AIM OF THE EXERCISE: Please write out the listing again, starting with the line that contains "For every named target in this 271×612" and going on through the line that contains "J'accepte (210, 581)", both included, and shift every answer coordinate by adding 134 to each of its numbers.

ROWS:

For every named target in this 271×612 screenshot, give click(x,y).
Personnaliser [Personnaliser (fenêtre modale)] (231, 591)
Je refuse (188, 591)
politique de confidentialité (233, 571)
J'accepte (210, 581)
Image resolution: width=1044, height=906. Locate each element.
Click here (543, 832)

---

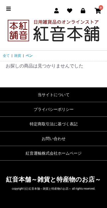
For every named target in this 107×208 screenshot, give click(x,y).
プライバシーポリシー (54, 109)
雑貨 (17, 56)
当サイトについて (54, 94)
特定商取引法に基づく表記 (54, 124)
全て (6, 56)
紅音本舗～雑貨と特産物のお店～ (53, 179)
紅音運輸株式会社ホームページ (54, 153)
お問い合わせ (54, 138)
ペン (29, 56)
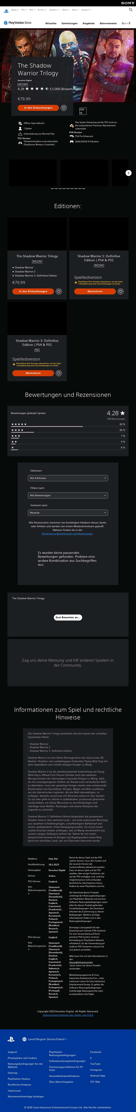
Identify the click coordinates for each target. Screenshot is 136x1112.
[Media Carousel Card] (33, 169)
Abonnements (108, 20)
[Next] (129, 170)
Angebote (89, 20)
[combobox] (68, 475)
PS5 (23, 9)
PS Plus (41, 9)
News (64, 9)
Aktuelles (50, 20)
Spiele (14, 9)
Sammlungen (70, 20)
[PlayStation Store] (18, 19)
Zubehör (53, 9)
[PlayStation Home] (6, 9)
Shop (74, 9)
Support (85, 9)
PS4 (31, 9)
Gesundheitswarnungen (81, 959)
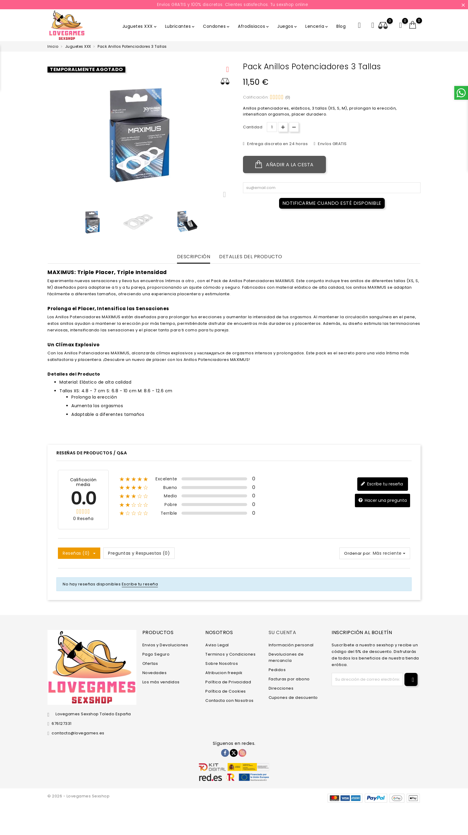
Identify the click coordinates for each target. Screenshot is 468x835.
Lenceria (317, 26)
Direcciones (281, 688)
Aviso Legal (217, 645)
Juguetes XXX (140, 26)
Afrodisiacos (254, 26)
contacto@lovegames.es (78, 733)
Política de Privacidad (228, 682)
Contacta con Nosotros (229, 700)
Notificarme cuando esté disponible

FINAL ANSWER:
For every named target in this 271×612 screenshot, give click(x,y).
Personnaliser [Personnaliser (fenêtre modale)] (365, 725)
Je refuse (322, 725)
politique de confidentialité (367, 705)
J'accepte (344, 715)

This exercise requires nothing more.